In 2014, the National Survey on Drug Use and Health Statistics reported that an estimated 225,000 infants contract illicit substances each year and the numbers are increasing; every 25 minutes an infant is born and diagnosed with neonatal abstinence syndrome (NAS), which happens when a baby is exposed to drugs in the womb before birth, causing the newborn to go through drug withdrawals.

These statistics influenced Moss-King to write a short course about addiction and pregnancy followed by the book, “The Positive Direction Model: Opioid Use & Pregnancy.” She proceeded to turn her “Positive Direction Model” into a workbook, which is individually created to educate women on their addiction and how the use of substances will affect the infant in utero. The workbook also educates women on NAS, along with expectations at labor and delivery.

The Positive Direction Model is also used for continuing education through the New York State Office of Alcoholism and Substance Abuse Services.
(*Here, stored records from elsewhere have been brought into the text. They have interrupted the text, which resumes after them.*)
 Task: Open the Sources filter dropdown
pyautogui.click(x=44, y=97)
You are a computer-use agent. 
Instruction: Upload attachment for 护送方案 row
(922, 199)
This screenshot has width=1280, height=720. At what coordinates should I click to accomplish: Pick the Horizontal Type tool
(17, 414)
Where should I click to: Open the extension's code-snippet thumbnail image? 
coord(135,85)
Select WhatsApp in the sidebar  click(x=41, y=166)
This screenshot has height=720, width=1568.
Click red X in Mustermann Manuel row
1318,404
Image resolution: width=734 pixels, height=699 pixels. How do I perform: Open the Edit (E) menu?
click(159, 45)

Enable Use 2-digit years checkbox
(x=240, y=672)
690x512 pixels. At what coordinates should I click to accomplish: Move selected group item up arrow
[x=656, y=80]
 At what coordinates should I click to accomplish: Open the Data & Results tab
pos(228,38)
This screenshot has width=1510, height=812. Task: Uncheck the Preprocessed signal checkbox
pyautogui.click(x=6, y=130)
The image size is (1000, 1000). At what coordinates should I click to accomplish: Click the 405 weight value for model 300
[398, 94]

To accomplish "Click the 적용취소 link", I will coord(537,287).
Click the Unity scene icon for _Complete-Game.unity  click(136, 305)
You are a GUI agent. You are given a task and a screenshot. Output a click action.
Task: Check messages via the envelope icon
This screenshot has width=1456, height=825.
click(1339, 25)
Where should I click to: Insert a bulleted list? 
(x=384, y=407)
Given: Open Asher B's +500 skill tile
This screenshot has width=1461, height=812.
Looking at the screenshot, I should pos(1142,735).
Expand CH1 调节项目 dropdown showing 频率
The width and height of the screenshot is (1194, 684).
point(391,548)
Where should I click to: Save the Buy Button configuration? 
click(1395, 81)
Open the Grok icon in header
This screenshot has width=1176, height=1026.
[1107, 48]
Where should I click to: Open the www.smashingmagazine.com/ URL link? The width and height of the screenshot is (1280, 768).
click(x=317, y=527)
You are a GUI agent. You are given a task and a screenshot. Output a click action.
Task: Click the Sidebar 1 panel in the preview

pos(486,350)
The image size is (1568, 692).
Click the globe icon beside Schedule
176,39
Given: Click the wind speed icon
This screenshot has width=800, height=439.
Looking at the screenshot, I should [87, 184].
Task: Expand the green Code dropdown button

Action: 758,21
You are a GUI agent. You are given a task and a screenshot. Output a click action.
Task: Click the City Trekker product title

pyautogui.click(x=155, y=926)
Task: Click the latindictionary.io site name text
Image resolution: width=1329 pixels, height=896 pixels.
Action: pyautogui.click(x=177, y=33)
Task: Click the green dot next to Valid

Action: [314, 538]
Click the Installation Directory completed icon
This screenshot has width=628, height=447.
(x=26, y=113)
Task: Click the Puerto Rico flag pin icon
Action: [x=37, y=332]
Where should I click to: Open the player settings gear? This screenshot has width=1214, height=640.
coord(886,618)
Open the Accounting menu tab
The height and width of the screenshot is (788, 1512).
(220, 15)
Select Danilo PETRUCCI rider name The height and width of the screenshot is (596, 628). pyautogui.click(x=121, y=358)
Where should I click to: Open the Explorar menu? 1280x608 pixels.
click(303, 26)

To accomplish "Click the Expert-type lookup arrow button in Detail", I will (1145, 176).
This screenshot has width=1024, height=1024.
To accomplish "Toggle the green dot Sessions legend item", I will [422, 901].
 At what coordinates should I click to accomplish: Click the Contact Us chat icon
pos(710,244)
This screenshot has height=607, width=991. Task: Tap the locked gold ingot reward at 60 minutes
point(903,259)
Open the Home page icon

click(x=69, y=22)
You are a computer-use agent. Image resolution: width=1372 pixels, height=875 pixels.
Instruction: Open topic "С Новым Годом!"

Teachers and medical staff use the model to improve their motivational interviewing techniques with their patients and students to enhance communication skills. Moss-King plans to eventually implement her model nationally to decrease the negative effects of opioid use disorder and infants exposed to opioids.

“My years of counseling experience have provided me with empathy and an understanding of the recovery and the emotions of the women that are attempting recovery,” Moss-King said. “I want to be a role model for my two daughters showing them that goals can be met with focus and self-determination.”